Lá fora, os exemplos multiplicam-se. Na Netflix, em 2020, Reed Hastings e Ted Sarandos partilharam a liderança. Em 2023, Hastings afastou-se do cargo, deixando a liderança, ainda dual, nas mãos de Sarandos e Greg Peters. Sarandos distingue-se pela gestão da parte criativa, tendo assumido um papel relevante na escolha dos conteúdos para a plataforma de streaming, enquanto Peters traz a experiência de COO, relata o site especializado CEO Today. Ainda no mundo tecnológico, as empresas Salesforce, Oracle, SAP e BlackBerry experimentaram co-lideranças, mas todas acabaram por abandonar este sistema.
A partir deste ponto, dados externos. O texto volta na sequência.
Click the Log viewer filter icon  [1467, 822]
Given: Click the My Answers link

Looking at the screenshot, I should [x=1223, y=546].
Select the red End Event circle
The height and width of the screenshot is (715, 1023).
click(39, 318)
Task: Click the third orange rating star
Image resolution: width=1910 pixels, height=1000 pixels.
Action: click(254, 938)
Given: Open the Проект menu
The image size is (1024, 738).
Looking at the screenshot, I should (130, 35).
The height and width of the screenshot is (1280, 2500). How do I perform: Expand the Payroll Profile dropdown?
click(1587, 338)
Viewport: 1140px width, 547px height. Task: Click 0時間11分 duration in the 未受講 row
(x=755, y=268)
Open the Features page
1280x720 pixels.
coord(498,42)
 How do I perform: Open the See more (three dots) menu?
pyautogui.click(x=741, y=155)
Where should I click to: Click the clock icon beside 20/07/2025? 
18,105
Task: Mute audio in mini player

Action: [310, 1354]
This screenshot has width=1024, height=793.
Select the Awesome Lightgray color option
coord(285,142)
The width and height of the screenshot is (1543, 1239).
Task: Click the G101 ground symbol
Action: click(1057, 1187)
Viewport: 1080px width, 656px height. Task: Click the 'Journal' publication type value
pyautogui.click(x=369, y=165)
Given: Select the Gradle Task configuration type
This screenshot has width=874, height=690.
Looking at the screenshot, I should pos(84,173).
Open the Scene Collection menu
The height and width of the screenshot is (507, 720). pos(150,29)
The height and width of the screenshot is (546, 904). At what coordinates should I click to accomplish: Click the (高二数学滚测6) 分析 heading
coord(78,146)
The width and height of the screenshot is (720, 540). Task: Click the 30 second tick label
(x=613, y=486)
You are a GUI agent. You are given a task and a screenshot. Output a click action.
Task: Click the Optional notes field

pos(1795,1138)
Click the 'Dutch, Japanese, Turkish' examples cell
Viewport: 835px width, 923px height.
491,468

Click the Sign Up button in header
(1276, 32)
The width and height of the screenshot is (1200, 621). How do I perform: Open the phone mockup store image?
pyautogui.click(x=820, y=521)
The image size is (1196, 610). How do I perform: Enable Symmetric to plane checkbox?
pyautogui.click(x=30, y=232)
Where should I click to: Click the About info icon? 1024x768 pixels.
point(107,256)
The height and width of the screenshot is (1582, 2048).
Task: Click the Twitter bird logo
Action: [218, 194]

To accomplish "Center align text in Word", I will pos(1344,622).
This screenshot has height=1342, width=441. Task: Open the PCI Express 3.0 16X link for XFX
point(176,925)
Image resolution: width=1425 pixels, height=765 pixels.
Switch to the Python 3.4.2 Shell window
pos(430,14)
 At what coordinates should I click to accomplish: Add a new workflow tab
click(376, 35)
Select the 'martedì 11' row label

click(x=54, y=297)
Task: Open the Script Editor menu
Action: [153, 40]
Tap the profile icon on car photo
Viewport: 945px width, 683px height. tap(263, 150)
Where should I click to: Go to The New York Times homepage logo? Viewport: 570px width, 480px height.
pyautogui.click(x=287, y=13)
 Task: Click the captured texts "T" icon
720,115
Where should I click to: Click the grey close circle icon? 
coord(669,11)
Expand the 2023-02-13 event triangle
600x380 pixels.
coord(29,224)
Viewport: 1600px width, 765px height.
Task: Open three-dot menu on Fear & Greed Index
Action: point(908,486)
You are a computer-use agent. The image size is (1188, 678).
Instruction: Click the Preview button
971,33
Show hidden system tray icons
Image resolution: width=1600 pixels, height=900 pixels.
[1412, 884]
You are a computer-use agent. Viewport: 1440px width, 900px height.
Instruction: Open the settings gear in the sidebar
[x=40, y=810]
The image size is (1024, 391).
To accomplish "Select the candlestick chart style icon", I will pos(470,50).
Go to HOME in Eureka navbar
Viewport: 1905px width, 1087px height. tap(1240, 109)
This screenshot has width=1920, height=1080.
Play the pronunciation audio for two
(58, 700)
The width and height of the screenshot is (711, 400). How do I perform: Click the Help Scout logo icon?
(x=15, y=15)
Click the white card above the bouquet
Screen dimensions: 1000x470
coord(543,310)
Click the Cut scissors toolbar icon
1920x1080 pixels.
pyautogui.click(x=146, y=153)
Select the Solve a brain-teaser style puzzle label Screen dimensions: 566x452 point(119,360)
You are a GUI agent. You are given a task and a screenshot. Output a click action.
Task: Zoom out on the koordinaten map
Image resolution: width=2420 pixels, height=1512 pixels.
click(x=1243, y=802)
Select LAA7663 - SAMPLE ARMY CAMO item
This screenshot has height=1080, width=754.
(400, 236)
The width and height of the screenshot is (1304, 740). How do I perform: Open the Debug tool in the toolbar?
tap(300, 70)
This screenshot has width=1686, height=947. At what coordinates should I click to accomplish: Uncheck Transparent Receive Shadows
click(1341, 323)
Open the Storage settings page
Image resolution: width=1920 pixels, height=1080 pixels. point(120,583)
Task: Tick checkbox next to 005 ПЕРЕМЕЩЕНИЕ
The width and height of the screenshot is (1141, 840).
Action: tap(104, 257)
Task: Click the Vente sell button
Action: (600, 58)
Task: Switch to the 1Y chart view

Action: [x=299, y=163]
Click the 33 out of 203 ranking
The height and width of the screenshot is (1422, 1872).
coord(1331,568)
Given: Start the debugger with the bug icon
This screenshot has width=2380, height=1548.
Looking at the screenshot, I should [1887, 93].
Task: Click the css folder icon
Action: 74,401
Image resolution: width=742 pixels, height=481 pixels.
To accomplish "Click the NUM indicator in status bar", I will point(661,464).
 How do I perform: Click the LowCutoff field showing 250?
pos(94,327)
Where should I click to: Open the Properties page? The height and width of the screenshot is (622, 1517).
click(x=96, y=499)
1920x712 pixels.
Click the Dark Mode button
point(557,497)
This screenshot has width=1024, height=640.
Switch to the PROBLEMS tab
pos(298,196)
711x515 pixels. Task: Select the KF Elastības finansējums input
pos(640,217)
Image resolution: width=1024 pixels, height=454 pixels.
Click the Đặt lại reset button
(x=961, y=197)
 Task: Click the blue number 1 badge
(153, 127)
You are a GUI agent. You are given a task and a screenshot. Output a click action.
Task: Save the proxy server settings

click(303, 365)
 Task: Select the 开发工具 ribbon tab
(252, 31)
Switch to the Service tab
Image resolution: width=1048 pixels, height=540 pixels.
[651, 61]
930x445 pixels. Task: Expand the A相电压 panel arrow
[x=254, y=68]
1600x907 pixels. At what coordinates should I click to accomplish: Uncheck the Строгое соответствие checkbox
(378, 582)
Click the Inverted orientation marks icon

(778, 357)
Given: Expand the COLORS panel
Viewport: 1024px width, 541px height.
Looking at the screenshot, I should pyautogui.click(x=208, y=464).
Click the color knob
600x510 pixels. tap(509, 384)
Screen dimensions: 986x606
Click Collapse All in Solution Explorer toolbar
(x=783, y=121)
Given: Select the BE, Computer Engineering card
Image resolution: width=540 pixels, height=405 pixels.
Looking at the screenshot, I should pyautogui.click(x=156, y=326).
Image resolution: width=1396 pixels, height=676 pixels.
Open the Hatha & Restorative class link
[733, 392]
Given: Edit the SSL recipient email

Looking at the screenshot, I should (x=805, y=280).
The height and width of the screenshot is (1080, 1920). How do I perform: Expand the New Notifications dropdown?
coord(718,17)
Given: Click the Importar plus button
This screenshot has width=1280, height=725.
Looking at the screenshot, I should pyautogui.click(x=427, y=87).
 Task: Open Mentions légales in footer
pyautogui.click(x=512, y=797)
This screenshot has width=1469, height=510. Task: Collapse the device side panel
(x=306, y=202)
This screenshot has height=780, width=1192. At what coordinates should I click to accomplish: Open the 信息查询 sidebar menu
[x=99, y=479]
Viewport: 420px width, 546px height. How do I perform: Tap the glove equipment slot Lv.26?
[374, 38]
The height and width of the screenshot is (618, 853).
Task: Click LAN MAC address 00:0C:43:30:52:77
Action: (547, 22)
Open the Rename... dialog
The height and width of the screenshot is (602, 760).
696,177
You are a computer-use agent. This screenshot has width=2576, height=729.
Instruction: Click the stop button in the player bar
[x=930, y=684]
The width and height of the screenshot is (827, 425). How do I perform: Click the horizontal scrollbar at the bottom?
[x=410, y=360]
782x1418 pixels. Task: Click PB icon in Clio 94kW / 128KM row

Galp: uma experiência temporária

Na semana passada, a Galp anunciou que a sua comissão executiva iria passar a ser chefiada por Maria João Carioca, a anterior responsável pelas finanças neste órgão (CFO), e pelo administrador João Diogo Marques da Silva, até agora vice-presidente executivo para a área comercial. A nomeação vem na sequência da saída de Filipe Silva, que apresentou a demissão na sequência de uma investigação interna sobre um relacionamento com uma diretora de topo, noticiada pelo ECO.

Os co-CEO da Galp, Maria João Carioca e João Diogo Marques da Silva.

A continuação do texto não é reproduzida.